SASA - Site Archéologique Saint-Antoine
Découvrir: la porte d’entrée de l’archéologie à Genève
Au cœur de la vieille ville, sur l’esplanade Théodelinde, un nouvel espace culturel dédié à l’archéologie genevoise ouvre ses portes. À la croisée du site muséal et de la scène culturelle, le SaSA invite à repenser la relation entre la conservation du patrimoine et sa valorisation.
Accessible, accueillant et ouvert à toutes et tous, le site s’adresse au grand public, aux spécialistes, aux écoles ainsi qu’aux chercheuses et chercheurs. Il assume une approche contemporaine et audacieuse de la muséographie archéologique. Pensé comme un espace de dialogue, d’ancrage et d’expérimentation, le SaSA crée de nouveaux liens entre patrimoine et création, entre institution et territoire, entre mémoire et usage.
Découvrir: deux millénaires d’histoire genevoise en un seul lieu
Une succession de campagnes de fouilles a permis de mettre au jour un condensé spectaculaire et inédit de l’histoire. Les vestiges racontent l’évolution urbaine, religieuse et défensive de la cité et composent un véritable palimpseste: habitat civil, pratiques funéraires chrétiennes et ingénierie militaire moderne s’entrelacent. À l’échelle cantonale et romande, le site fait exception; il témoigne d’une occupation humaine continue et stratifiée de l’Antiquité à l’époque moderne. Son architecture repose sur une série de lanterneaux qui révèlent les vestiges depuis l’espace public tout en laissant filtrer la lumière naturelle.
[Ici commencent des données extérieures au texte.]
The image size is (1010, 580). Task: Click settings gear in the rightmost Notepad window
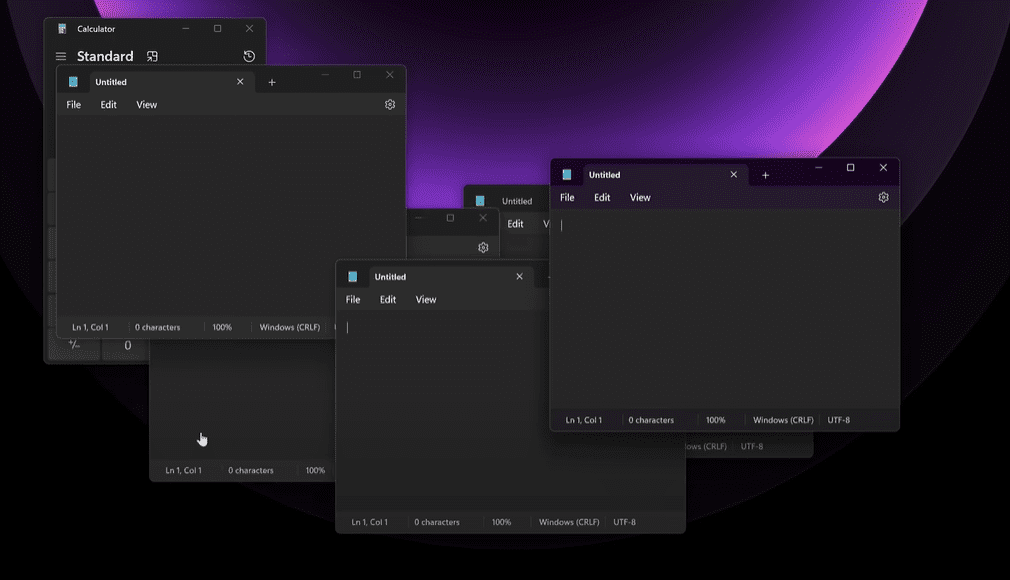[883, 197]
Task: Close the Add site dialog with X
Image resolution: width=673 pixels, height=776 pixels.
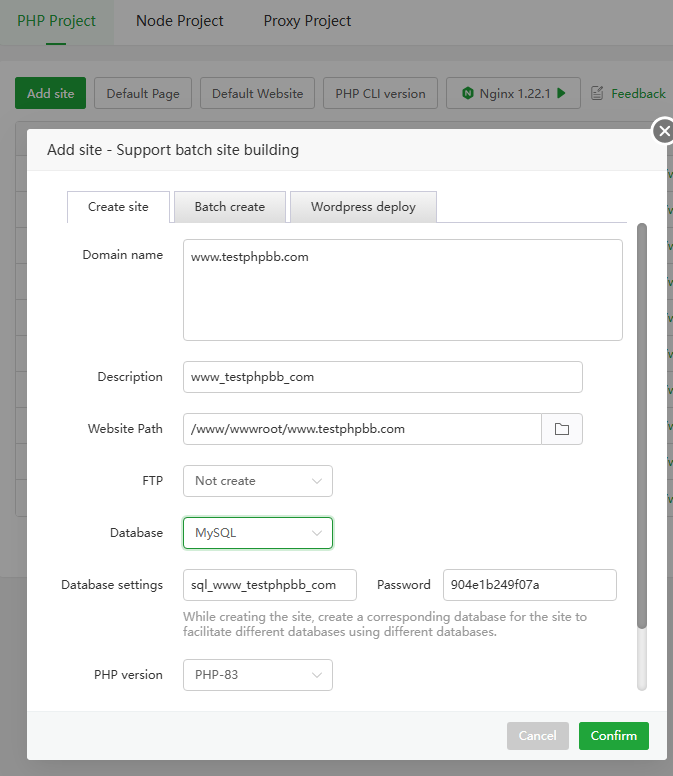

À l’intérieur, le parcours et la topographie conservée invitent à une découverte sensible et progressive des traces du passé.
Découvrir: un espace vivant et pluriel
Par sa vision ouverte et décloisonnée, le SaSA fait dialoguer passé et présent. Le lieu relie étroitement recherche, médiation et création contemporaine. Il se distingue par une approche audacieuse et résolument contemporaine de la muséographie archéologique. La programmation se structure autour d’expositions temporaires, de projets curatoriaux et de collaborations avec d’autres institutions. Cette dynamique culturelle partenariale permet de mutualiser ressources et expertises et d’offrir des regards renouvelés sur les strates patrimoniales du site. Un projet de résidences académiques permettra de continuer les recherches sur les thématiques en lien avec les fouilles, les vestiges ou l’archéologie genevoise. Il sera un ancrage scientifique fort développé en partenariat avec le Service archéologique du canton de Genève, ce programme encourage les passerelles entre recherche, médiation culturelle et société civile.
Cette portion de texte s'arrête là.